But there's something required beforehand: definining what this or that is. It's not really a subjective process, but it certainly isn't objective either.

Before you can decide whether or not William the Conqueror's invasion of the British Isles was a good or a bad thing, you first need a description of how the invasion was carried out and "all" the consequences. But there is no "objective" or "clear cut" version of this. What do you include? What do you exclude?

2 comments

Oh, I meant subjective in terms of your own perspective (informed by world view and life experiences). However you can fit the square pegs into your own round holes.

Regardless, I suppose the bigger point I want to make is the truth for non clear cut things is only as true as the number of people that co-sign it. If there’s simply more people on one side, welp, that’s that. That’s the truth, as far as we know.

Right or wrong or true or false are almost not even in the equation (enter the conspiracy theorist).

I don’t know, based on what I just said, what do you believe?

You see?

This reminds me of how historians trying to find out about the historical Jesus have come up with some (objective?) criteria about what to accept as true.

Examples:

* Multiple attestation. Do we have multiple independent sources telling us the same thing?

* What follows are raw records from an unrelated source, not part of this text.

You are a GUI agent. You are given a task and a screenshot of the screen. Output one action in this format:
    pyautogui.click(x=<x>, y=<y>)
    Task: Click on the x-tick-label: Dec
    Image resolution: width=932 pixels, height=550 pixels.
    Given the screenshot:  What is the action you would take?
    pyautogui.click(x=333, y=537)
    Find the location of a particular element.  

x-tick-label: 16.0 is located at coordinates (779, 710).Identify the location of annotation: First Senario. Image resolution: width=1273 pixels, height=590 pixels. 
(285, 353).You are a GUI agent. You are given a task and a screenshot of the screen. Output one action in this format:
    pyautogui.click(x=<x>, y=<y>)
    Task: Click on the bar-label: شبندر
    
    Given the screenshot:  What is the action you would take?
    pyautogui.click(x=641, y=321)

* Contextual credibility. Do people behave in a way that's plausible given their setting (the languages they spoke, what they knew at the time).

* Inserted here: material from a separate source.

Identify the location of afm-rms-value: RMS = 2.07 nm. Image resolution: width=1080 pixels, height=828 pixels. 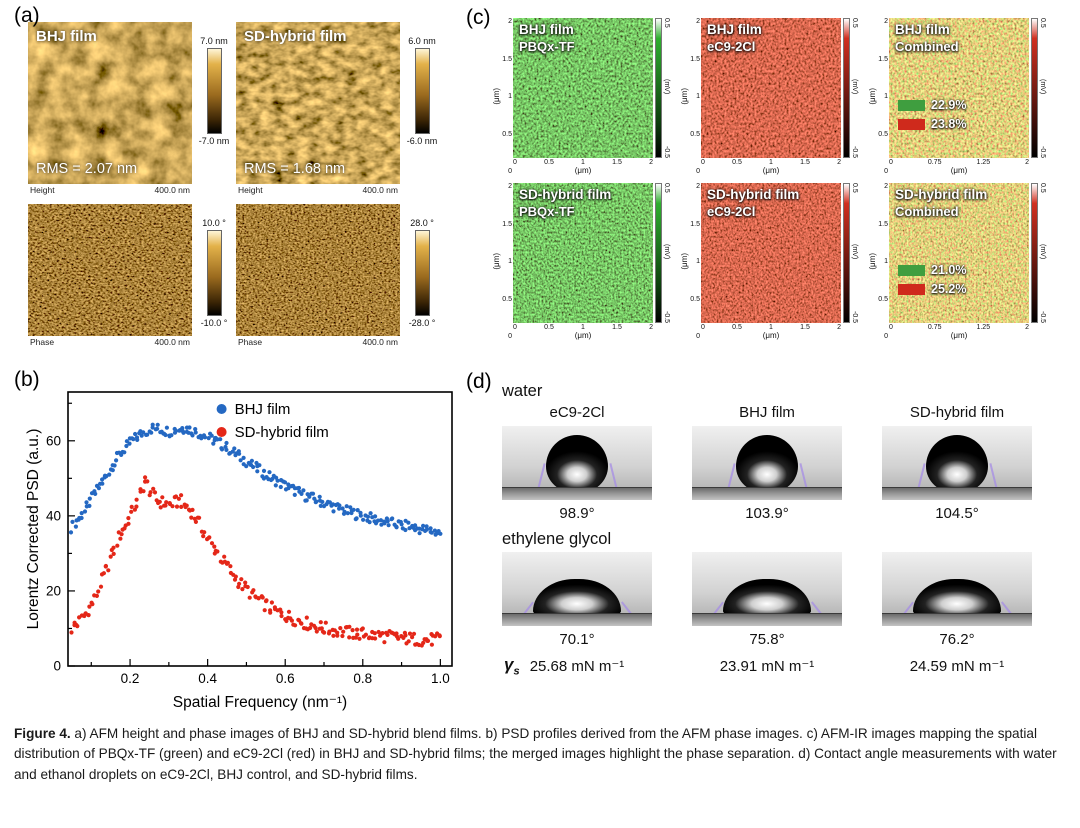
(87, 169).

* Embarrassment. Is this detail actually inconvenient for the person relaying it (and not the sort of thing they'd make up)?

see "Criteria of authenticity" in https://en.wikipedia.org/wiki/Quest_for_the_historical_Jesus

> invasion of the British Isles was a good or a bad thing

Why is this an important question at all?

Why is any question about history important?

I just plucked it out of the air as a historical event that took place a long time ago and occured in a culture with written history. It has no particular importance in the abstract (though the British and French do still seem to talk about it more than one would expect).